En una comunicación citada por el sitio Naharnet, advirtieron que su decisión cambiará el rostro del país.
La nota convoca a los libaneses para concentrarse hoy frente al Palacio de Justicia, donde difundirán parte de su plan.
Un vocero de las familias, Ibrahim Hoteit, aseguró que una de las medidas contemplaría tomar la justicia por propias manos.
El malestar y la ira del grupo aumentó la víspera tras la decisión de pausar el proceso investigativo ante una queja del exministro del Interior Nouad Machnouk, quien consideró politizada la pesquisa.
Machnouk rechazó una solicitud legal para presentarse a declarar ante el juez encargado del caso, Tarek Bitar.
Los familiares de las víctimas calificaron esa suspensión de vergonzosa y dañina, porque mata las esperanzas de quienes esperamos verdad y justicia, no venganza, expresó Hoteit.
‘Somos educados, pero no nos obliguen a convertirnos en matones callejeros’, añadió.

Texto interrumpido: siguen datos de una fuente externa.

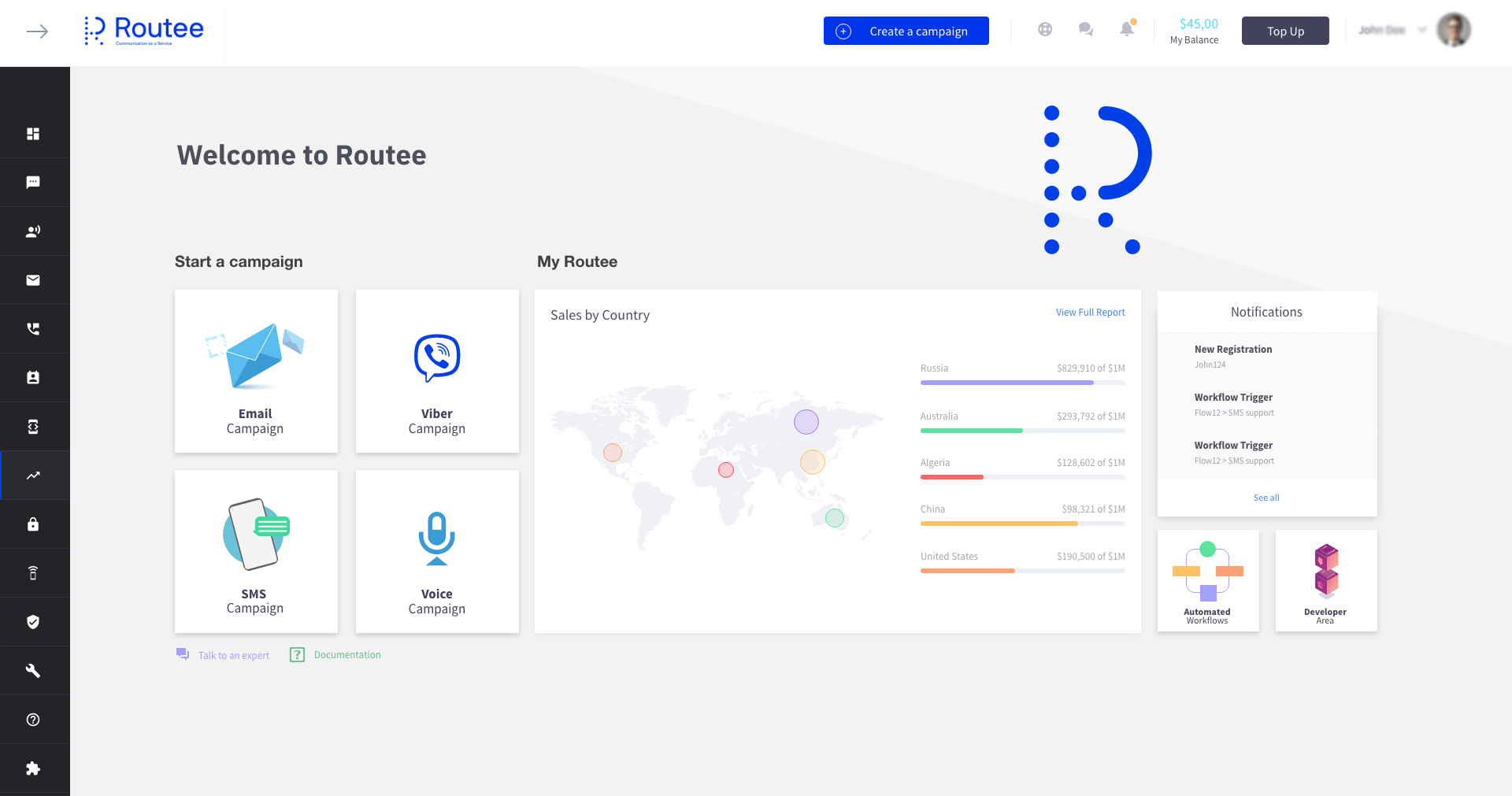Image resolution: width=1512 pixels, height=796 pixels.
Task: Click the lifebuoy support icon in header
Action: 1045,30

El 4 de agosto de 2020, toneladas de nitrato de amonio, un material explosivo utilizado en fertilizantes, estallaron después de varios años mal almacenadas en la terminal portuaria beirutí.
Con posterioridad, se conoció que varios funcionarios sabían de la existencia olvidada de la peligrosa sustancia, pero no hicieron nada al respecto.
La detonación causó la muerte a más de 200 personas, hirió a unas seis mil 500 y destruyó de manera parcial o total las viviendas de 300 mil.
Más de un año después, aún nadie rindió cuentas por la catástrofe y por segunda vez suspendieron la pesquisa, en medio de desafíos de políticos y una adversa campaña de la clase política.
Bitar es el segundo jurista al frente de la investigación. A su predecesor, Fadi Sawwan, lo destituyeron luego de litigios legales presentados por funcionarios a quienes acusó de la negligencia que condujo a la explosión.